In Johnson v. Aetna Life Insurance Co., 158 Wis. 56, 147 N.W. 32 (1914), the plaintiff alleged that the defendant insurance company induced his employer to discharge him so that he would not be able to earn money with which to prosecute a suit against the employer and the insurance company for injuries, threatening to cancel the employer's insurance if the employer did not so discharge the plaintiff. The Court held the evidence was insufficient to take the case to the jury but said, "This savors too strongly of oppression to be considered a legitimate reason for a third party interfering with the relations between employer and employee."
Also sustaining the right of the discharged employee to sue the interferer, who brought about his discharge by threat to terminate or refuse to enter into contractual relations with the employer are Hill Grocery Co. v. Carroll, 223 Ala. 376, 136 So. 789 (1931), and Pino v.

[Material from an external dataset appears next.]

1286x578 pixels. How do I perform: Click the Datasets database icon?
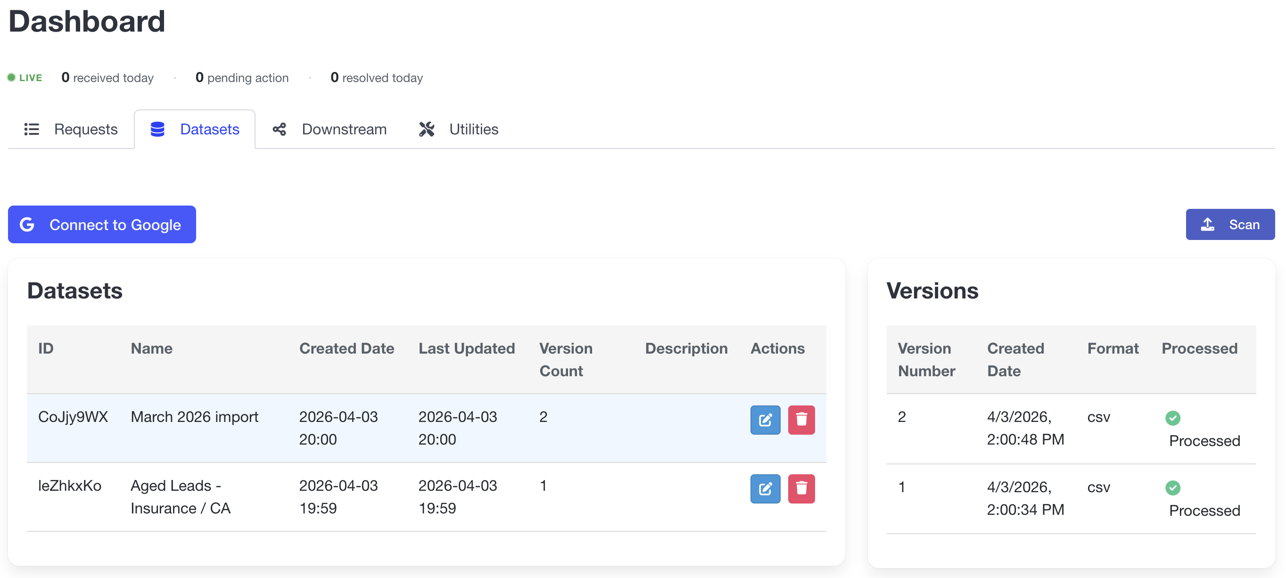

Trans-Atlantic Marine, Inc., 358 Mass. 498, 265 N.E.2d 583 (1970).
We hold: To exert economic pressure upon an employer for the purpose of procuring the termination by him of his employment of another is a qualified privilege even though, as between the actor and the employer, the actor has an absolute right to do that which produces such pressure upon the employer. The actor is liable in damages to the employee for so procuring such termination of the employment if the actor so acted with malice and for a reason not reasonably related to the protection of a legitimate business interest of the actor. If the reason for such action be the employee's personal participation in an association not approved by the actor, the burden is upon the actor, when sued for damages for so procuring the termination of the employment relation to show that the participation by the employee in such association afforded reasonable basis for the belief that a legitimate business interest of the actor would thereby be damaged or imperiled.
The complaint of the plaintiff in this action alleges the malicious interference by the defendant with the plaintiff's employment relation without such justification. Consequently, it states a cause of action within the rule of Childress v. Abeles, supra, and the dismissal of the action as against the Ford Motor Company was error. The matter is, therefore, remanded to the Court of Appeals for the entry by it of a judgment further remanding it to the Superior Court for trial of the plaintiff's alleged cause of action against Ford.
As to the defendant Cloverdale Ford, Inc., affirmed.
As to the defendants Keesee and Dobbs, affirmed.
As to the defendant Ford Motor Company, reversed and remanded.
EXUM, J., did not participate in the consideration or decision of this case.